Seçilen alıntı
Feministler 1960 ve 1970’lerde kadın ve erkek arasındaki rol dağılımı dengesizliğine karşı çıkarlar. Kadınlara bir yazgı gibi annelik ve ev işleri ayrılmıştı; yaşamlarını politikaya, işe, sanata ya da bilime adamak isteyen kadınlar anormal sayılmalıydı. Erkekler de kamusal alandaki rolleri sayesinde baba, koca, evin reisi olarak karısı dahil ailenin üyeleri üzerinde otorite sahibidir. Kamusal alanda kadınlara uygun görülen iş türleri de onların ev içi işlerinin birer uzantısıdır. Bunlar sekreterlik, hemşirelik, çocuk bakıcılığı gibi mesleklerdir.3

Aynıyız ama eşit değiliz diyen liberal feministler, kamusal/özel ayrımında kamusala yerleşmek isterler. Kamusal alanda erkeklerle boy ölçüşebilmek için kadınsı özelliklerini gizlerler, bu özellikleri özel alana saklarlar.

Yapılacak iş
Feministlerle ilgili metinde "Feministler 1960 ve" sözlerinden başlayıp aşağıya doğru "özel alana saklarlar." sözlerine kadar olan her şeyi kelimesi kelimesine aktarın.

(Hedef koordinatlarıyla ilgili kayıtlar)
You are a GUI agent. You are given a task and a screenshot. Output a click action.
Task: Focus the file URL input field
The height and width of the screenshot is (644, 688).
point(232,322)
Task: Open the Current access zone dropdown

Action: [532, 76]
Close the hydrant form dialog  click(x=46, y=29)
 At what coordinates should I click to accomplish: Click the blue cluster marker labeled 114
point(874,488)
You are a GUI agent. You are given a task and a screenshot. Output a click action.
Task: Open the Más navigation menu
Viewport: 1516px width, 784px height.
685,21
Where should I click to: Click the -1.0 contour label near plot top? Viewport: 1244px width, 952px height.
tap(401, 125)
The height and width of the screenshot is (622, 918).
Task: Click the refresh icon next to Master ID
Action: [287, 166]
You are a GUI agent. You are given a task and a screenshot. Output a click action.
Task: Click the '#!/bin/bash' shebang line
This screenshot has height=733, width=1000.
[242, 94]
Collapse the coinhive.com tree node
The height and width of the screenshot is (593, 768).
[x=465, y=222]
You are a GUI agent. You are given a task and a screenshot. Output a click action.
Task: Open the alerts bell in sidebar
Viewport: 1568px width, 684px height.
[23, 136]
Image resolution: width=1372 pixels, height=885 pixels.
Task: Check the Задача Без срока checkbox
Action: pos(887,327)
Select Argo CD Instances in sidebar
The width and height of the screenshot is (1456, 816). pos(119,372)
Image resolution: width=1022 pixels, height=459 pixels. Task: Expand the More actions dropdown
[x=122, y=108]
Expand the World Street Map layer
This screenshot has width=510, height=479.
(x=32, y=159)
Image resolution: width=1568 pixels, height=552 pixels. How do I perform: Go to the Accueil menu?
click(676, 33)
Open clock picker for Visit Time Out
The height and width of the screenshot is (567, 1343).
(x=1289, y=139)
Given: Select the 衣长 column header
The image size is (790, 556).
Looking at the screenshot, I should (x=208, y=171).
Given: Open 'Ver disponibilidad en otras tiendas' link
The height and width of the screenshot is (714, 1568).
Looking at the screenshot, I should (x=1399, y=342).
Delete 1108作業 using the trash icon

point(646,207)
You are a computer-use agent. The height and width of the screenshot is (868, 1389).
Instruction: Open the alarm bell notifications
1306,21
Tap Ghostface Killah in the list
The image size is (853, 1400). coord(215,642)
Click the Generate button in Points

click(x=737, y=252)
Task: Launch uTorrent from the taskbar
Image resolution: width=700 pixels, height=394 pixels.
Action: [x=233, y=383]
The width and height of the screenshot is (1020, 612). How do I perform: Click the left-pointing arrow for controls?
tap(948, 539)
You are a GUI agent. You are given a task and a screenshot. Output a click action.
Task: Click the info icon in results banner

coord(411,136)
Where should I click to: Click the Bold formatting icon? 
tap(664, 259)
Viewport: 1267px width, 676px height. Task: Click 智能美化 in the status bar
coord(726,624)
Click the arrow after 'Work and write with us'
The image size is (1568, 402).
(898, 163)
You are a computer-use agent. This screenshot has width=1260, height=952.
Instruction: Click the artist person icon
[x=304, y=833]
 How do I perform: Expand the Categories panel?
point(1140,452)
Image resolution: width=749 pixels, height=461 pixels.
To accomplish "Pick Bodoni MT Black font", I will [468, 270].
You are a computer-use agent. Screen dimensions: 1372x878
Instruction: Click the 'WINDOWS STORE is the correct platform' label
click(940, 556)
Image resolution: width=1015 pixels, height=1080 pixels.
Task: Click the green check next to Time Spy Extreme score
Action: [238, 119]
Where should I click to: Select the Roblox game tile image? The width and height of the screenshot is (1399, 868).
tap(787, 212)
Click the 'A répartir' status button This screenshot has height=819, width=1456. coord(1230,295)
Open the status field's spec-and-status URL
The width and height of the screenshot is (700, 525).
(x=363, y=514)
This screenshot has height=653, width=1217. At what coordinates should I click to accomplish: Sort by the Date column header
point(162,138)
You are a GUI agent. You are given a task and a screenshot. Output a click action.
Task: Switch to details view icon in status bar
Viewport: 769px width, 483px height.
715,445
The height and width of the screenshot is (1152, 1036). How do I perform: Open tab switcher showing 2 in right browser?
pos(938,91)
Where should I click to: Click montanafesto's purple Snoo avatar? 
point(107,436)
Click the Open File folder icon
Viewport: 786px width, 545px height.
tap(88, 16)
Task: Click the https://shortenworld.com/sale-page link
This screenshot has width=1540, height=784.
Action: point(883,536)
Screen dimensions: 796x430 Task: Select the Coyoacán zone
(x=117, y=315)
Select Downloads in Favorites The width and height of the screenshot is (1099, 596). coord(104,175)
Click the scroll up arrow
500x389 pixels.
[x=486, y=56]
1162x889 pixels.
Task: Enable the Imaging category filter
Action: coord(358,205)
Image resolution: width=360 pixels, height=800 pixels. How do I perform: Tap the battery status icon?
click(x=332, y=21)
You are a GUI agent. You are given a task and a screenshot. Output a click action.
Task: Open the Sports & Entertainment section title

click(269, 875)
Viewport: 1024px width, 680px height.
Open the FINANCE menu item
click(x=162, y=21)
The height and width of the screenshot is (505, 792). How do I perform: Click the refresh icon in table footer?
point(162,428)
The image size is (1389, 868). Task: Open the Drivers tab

Tamamlanan görev
Feministler 1960 ve 1970’lerde kadın ve erkek arasındaki rol dağılımı dengesizliğine karşı çıkarlar. Kadınlara bir yazgı gibi annelik ve ev işleri ayrılmıştı; yaşamlarını politikaya, işe, sanata ya da bilime adamak isteyen kadınlar anormal sayılmalıydı. Erkekler de kamusal alandaki rolleri sayesinde baba, koca, evin reisi olarak karısı dahil ailenin üyeleri üzerinde otorite sahibidir. Kamusal alanda kadınlara uygun görülen iş türleri de onların ev içi işlerinin birer uzantısıdır. Bunlar sekreterlik, hemşirelik, çocuk bakıcılığı gibi mesleklerdir.3

Aynıyız ama eşit değiliz diyen liberal feministler, kamusal/özel ayrımında kamusala yerleşmek isterler. Kamusal alanda erkeklerle boy ölçüşebilmek için kadınsı özelliklerini gizlerler, bu özellikleri özel alana saklarlar.